Saved data entries:
^^^^^^^^^^^^^^^^
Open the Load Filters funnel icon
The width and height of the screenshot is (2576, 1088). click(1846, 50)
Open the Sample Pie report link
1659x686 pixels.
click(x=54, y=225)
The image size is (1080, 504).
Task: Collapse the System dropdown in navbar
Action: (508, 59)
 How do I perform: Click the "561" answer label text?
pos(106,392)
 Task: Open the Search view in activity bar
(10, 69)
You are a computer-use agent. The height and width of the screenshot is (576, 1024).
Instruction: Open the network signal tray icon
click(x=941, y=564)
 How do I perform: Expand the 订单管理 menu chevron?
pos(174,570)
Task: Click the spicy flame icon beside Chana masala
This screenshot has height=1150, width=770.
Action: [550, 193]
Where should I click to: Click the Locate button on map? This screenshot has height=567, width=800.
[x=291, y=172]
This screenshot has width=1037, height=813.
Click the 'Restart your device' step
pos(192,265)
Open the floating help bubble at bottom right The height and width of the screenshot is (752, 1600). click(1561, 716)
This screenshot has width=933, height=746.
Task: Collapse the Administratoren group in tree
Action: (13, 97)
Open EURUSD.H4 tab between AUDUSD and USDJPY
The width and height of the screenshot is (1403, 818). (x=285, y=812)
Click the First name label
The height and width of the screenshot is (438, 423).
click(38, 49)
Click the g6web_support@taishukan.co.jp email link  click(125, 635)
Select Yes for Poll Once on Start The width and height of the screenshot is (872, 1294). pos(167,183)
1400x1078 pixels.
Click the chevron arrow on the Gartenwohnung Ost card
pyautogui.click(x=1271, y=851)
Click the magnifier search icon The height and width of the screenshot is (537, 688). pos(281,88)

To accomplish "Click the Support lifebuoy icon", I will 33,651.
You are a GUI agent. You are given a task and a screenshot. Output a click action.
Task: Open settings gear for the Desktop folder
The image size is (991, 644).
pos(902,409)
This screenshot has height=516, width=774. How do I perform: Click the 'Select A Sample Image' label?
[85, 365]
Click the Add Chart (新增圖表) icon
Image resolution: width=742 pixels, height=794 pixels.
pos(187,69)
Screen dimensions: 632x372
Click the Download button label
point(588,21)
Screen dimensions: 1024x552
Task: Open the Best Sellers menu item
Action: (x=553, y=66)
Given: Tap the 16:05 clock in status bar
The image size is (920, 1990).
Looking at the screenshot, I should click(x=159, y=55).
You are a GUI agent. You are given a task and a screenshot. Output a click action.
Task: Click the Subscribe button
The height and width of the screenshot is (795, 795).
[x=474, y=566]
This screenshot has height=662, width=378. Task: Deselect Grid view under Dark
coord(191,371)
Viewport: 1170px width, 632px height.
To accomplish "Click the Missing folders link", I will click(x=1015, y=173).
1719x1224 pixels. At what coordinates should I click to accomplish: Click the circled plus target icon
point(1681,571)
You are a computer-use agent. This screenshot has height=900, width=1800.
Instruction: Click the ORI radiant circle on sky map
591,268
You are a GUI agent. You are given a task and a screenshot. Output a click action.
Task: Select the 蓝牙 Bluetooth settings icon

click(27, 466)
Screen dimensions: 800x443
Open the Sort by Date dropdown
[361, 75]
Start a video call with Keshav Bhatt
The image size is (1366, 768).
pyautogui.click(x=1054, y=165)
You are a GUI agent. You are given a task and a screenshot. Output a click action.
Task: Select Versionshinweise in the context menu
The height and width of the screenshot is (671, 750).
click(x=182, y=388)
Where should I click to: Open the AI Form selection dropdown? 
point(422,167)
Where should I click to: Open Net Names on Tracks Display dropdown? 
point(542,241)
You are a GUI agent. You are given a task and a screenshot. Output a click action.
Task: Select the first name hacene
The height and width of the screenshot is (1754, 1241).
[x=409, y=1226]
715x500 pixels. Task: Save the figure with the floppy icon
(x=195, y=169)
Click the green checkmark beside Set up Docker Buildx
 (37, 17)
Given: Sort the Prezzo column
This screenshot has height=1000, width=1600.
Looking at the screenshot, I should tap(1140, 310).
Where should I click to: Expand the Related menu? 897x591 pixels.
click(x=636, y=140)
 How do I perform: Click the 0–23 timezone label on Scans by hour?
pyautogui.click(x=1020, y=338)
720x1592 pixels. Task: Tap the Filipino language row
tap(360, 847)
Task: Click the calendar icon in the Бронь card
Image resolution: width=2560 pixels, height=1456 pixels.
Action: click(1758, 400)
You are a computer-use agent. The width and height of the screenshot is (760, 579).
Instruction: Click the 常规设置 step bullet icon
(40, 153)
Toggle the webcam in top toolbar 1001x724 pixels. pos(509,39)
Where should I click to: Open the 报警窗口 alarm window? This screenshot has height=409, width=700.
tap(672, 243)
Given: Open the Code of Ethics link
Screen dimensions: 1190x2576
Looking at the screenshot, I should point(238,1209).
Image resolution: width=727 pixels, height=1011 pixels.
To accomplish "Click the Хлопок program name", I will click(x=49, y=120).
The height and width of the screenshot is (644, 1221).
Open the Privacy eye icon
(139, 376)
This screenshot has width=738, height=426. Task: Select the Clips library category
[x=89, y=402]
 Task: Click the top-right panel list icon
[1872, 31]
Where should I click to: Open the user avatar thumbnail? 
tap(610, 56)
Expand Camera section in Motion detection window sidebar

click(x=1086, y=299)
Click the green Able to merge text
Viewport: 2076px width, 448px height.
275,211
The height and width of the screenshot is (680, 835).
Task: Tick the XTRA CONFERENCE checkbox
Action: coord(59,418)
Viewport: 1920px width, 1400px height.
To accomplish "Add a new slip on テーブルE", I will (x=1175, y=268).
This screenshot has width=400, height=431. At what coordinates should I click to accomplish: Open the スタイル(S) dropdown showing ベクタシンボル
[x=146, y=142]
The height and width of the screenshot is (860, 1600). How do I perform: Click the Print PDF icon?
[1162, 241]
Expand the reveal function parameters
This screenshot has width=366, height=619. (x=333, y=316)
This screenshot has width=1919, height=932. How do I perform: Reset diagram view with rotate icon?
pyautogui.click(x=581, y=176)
^^^^^^^^^^^^^^^^
▸ **TASK INSTRUCTIONS**:
The records above should be transcribed in full, with no differences.

▸ **ANSWER FOR THE TASK**:
Open the Load Filters funnel icon
The width and height of the screenshot is (2576, 1088). click(1846, 50)
Open the Sample Pie report link
1659x686 pixels.
click(x=54, y=225)
The image size is (1080, 504).
Task: Collapse the System dropdown in navbar
Action: (508, 59)
 How do I perform: Click the "561" answer label text?
pos(106,392)
 Task: Open the Search view in activity bar
(10, 69)
You are a computer-use agent. The height and width of the screenshot is (576, 1024).
Instruction: Open the network signal tray icon
click(x=941, y=564)
 How do I perform: Expand the 订单管理 menu chevron?
pos(174,570)
Task: Click the spicy flame icon beside Chana masala
This screenshot has height=1150, width=770.
Action: [550, 193]
Where should I click to: Click the Locate button on map? This screenshot has height=567, width=800.
[x=291, y=172]
This screenshot has width=1037, height=813.
Click the 'Restart your device' step
pos(192,265)
Open the floating help bubble at bottom right The height and width of the screenshot is (752, 1600). click(1561, 716)
This screenshot has width=933, height=746.
Task: Collapse the Administratoren group in tree
Action: (13, 97)
Open EURUSD.H4 tab between AUDUSD and USDJPY
The width and height of the screenshot is (1403, 818). (x=285, y=812)
Click the First name label
The height and width of the screenshot is (438, 423).
click(38, 49)
Click the g6web_support@taishukan.co.jp email link  click(125, 635)
Select Yes for Poll Once on Start The width and height of the screenshot is (872, 1294). pos(167,183)
1400x1078 pixels.
Click the chevron arrow on the Gartenwohnung Ost card
pyautogui.click(x=1271, y=851)
Click the magnifier search icon The height and width of the screenshot is (537, 688). pos(281,88)

To accomplish "Click the Support lifebuoy icon", I will 33,651.
You are a GUI agent. You are given a task and a screenshot. Output a click action.
Task: Open settings gear for the Desktop folder
The image size is (991, 644).
pos(902,409)
This screenshot has height=516, width=774. How do I perform: Click the 'Select A Sample Image' label?
[85, 365]
Click the Add Chart (新增圖表) icon
Image resolution: width=742 pixels, height=794 pixels.
pos(187,69)
Screen dimensions: 632x372
Click the Download button label
point(588,21)
Screen dimensions: 1024x552
Task: Open the Best Sellers menu item
Action: (x=553, y=66)
Given: Tap the 16:05 clock in status bar
The image size is (920, 1990).
Looking at the screenshot, I should click(x=159, y=55).
You are a GUI agent. You are given a task and a screenshot. Output a click action.
Task: Click the Subscribe button
The height and width of the screenshot is (795, 795).
[x=474, y=566]
This screenshot has height=662, width=378. Task: Deselect Grid view under Dark
coord(191,371)
Viewport: 1170px width, 632px height.
To accomplish "Click the Missing folders link", I will click(x=1015, y=173).
1719x1224 pixels. At what coordinates should I click to accomplish: Click the circled plus target icon
point(1681,571)
You are a computer-use agent. This screenshot has height=900, width=1800.
Instruction: Click the ORI radiant circle on sky map
591,268
You are a GUI agent. You are given a task and a screenshot. Output a click action.
Task: Select the 蓝牙 Bluetooth settings icon

click(27, 466)
Screen dimensions: 800x443
Open the Sort by Date dropdown
[361, 75]
Start a video call with Keshav Bhatt
The image size is (1366, 768).
pyautogui.click(x=1054, y=165)
You are a GUI agent. You are given a task and a screenshot. Output a click action.
Task: Select Versionshinweise in the context menu
The height and width of the screenshot is (671, 750).
click(x=182, y=388)
Where should I click to: Open the AI Form selection dropdown? 
point(422,167)
Where should I click to: Open Net Names on Tracks Display dropdown? 
point(542,241)
You are a GUI agent. You are given a task and a screenshot. Output a click action.
Task: Select the first name hacene
The height and width of the screenshot is (1754, 1241).
[x=409, y=1226]
715x500 pixels. Task: Save the figure with the floppy icon
(x=195, y=169)
Click the green checkmark beside Set up Docker Buildx
 (37, 17)
Given: Sort the Prezzo column
This screenshot has height=1000, width=1600.
Looking at the screenshot, I should tap(1140, 310).
Where should I click to: Expand the Related menu? 897x591 pixels.
click(x=636, y=140)
 How do I perform: Click the 0–23 timezone label on Scans by hour?
pyautogui.click(x=1020, y=338)
720x1592 pixels. Task: Tap the Filipino language row
tap(360, 847)
Task: Click the calendar icon in the Бронь card
Image resolution: width=2560 pixels, height=1456 pixels.
Action: click(1758, 400)
You are a computer-use agent. The width and height of the screenshot is (760, 579).
Instruction: Click the 常规设置 step bullet icon
(40, 153)
Toggle the webcam in top toolbar 1001x724 pixels. pos(509,39)
Where should I click to: Open the 报警窗口 alarm window? This screenshot has height=409, width=700.
tap(672, 243)
Given: Open the Code of Ethics link
Screen dimensions: 1190x2576
Looking at the screenshot, I should point(238,1209).
Image resolution: width=727 pixels, height=1011 pixels.
To accomplish "Click the Хлопок program name", I will click(x=49, y=120).
The height and width of the screenshot is (644, 1221).
Open the Privacy eye icon
(139, 376)
This screenshot has width=738, height=426. Task: Select the Clips library category
[x=89, y=402]
 Task: Click the top-right panel list icon
[1872, 31]
Where should I click to: Open the user avatar thumbnail? 
tap(610, 56)
Expand Camera section in Motion detection window sidebar

click(x=1086, y=299)
Click the green Able to merge text
Viewport: 2076px width, 448px height.
275,211
The height and width of the screenshot is (680, 835).
Task: Tick the XTRA CONFERENCE checkbox
Action: coord(59,418)
Viewport: 1920px width, 1400px height.
To accomplish "Add a new slip on テーブルE", I will (x=1175, y=268).
This screenshot has width=400, height=431. At what coordinates should I click to accomplish: Open the スタイル(S) dropdown showing ベクタシンボル
[x=146, y=142]
The height and width of the screenshot is (860, 1600). How do I perform: Click the Print PDF icon?
[1162, 241]
Expand the reveal function parameters
This screenshot has width=366, height=619. (x=333, y=316)
This screenshot has width=1919, height=932. How do I perform: Reset diagram view with rotate icon?
pyautogui.click(x=581, y=176)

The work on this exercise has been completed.